**EXERCISE GOAL:**
Give the data again exactly, without images.

**DATA TO PROCESS:**
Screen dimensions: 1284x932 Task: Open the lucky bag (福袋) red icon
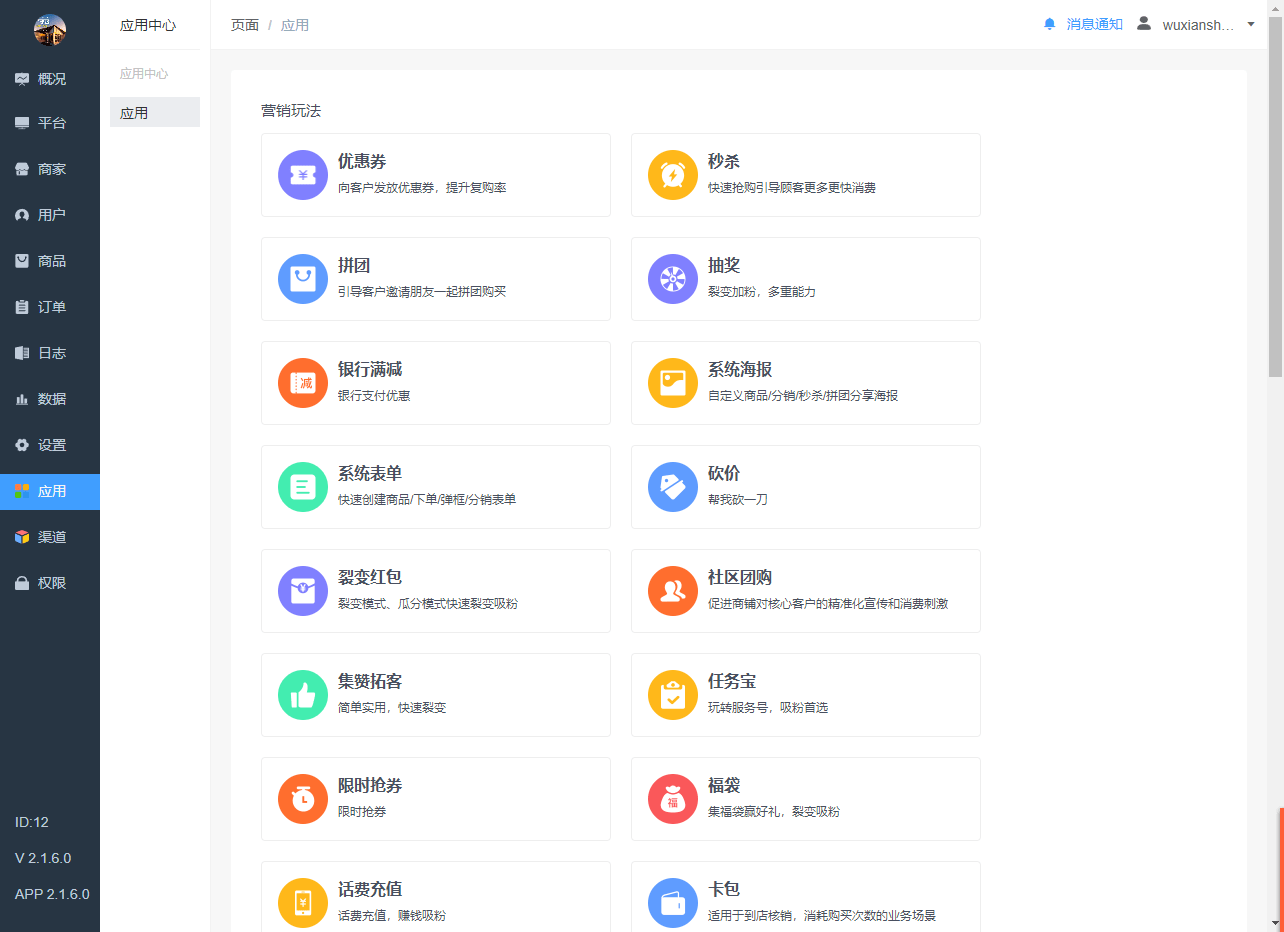point(673,799)
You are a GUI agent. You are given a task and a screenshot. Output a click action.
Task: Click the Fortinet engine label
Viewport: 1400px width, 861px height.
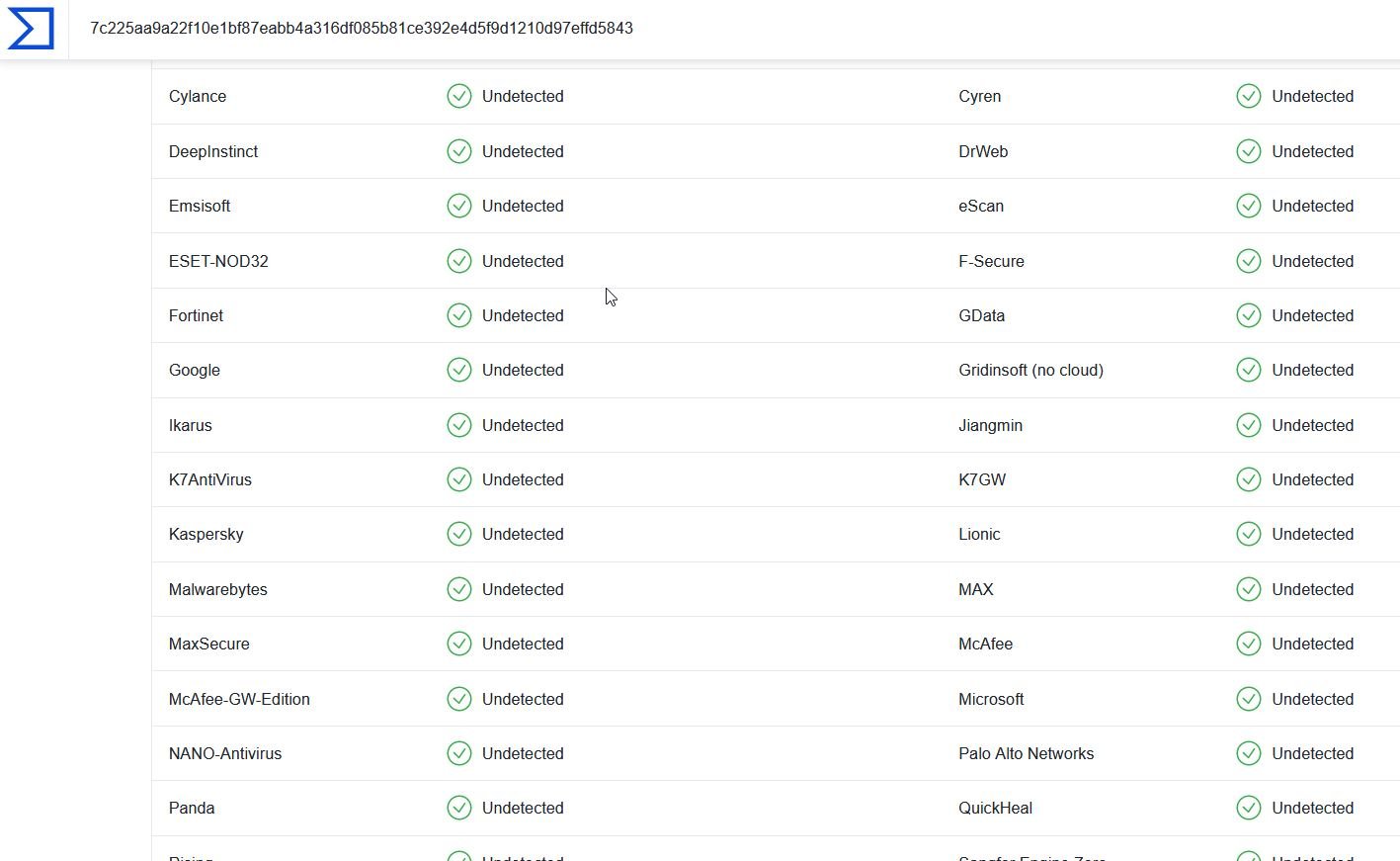tap(196, 315)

**REPLY TO THE TASK:**
Screen dimensions: 1284x932 Task: Open the lucky bag (福袋) red icon
point(673,799)
You are a GUI agent. You are given a task and a screenshot. Output a click action.
Task: Click the Fortinet engine label
Viewport: 1400px width, 861px height.
tap(196, 315)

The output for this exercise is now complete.